──────── Extrait fourni ────────
Pas de développement forestier sans graines de qualité
Changement climatique, renouvellement et diversification des peuplements forestiers : il faut planter, oui, mais pas n’importe quoi ni n’importe comment. Les pépiniéristes sont reconnus pour leur savoir-faire, mais au départ, ce sont bien les graines forestières qui font l’objet de toutes les attentions. Et ce marché est très réglementé.
Entre le moment de la plantation et celui où l’arbre sera reconnu de bonne valeur, il faut attendre au minimum trente ans, et bien plus pour les chênes !
La filière bois-forêt a été reconnue comme un levier essentiel dans la lutte contre le changement climatique. C’est pourquoi le renouvellement des peuplements, entamé par France Relance, s’accélère. Et on mesure ainsi l’importance du secteur des graines forestières.
Que ce soit pour les fagacées ou d’autres familles d’arbres, pour boiser ou reboiser, pas question d’utiliser n’importe quelle graine. Entre le moment de la plantation et celui où l’arbre sera reconnu de bonne valeur, il faut attendre au minimum trente ans, et bien plus pour les chênes ! Mieux vaut donc ne pas se tromper et utiliser des semences de qualité.
────────
Consigne 1 »
Répondez brièvement à ces questions sur le texte consacré aux graines forestières :
(a) Combien d'années faut-il attendre au minimum, après la plantation, pour qu'un arbre soit reconnu de bonne valeur ?
(b) Quelle filière a été reconnue comme un levier essentiel dans la lutte contre le changement climatique ?
(c) Quel programme a entamé le renouvellement des peuplements ?
Consigne 2 »
Poursuivez le texte sur les graines forestières à partir de sa dernière phrase.
──────── Matériel ────────
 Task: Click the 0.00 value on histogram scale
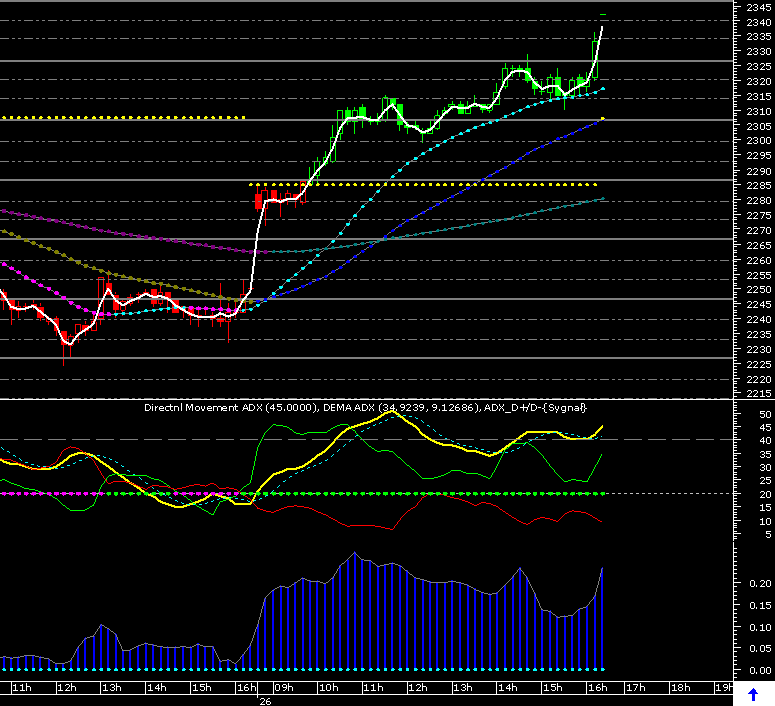click(757, 670)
────────
Réponse écrite 1 »
(a) Trente ans au minimum, et bien plus pour les chênes.
(b) La filière bois-forêt.
(c) France Relance.

Réponse écrite 2 »
Une réglementation à respecter
Le marché des graines forestières est encadré par des réglementations communautaires et nationales mises en place depuis 1966 et actualisées régulièrement. La directive européenne n° 1999/105/CE concernant la commercialisation des matériels forestiers de reproduction (MFR) est entrée en vigueur en 1999 dans l’Union européenne et a été transposée en droit français en 2003. En France, la réglementation porte sur 51 essences forestières. C’est la section Arbres forestiers du CTPS (Comité technique permanent de la sélection) qui donne avis au ministère de l’Agriculture pour toute nouvelle admission sur la liste des espèces réglementées.
L’immense majorité des arbres forestiers sont reproduits par graines. Parmi les espèces principales, seul le peuplier (à la graine fragile) et, dans certains cas, le merisier et le pin maritime, est multiplié par bouture. Le pin maritime et le hêtre se distinguent par une transplantation difficile. Sur certaines terres difficiles, des semis naturels peuvent être recommandés.
Les semences peuvent provenir soit de peuplements naturels, elles sont alors dites « sauvages », soit de vergers à graines, pour une dizaine d’espèces. Généralement, à chacune des régions de provenance (environ 125 en France, toutes espèces confondues) correspondent des zones d’utilisation bien déterminées. L’origine de la région est une des mentions qui doit être indiquée sur l’étiquette du lot.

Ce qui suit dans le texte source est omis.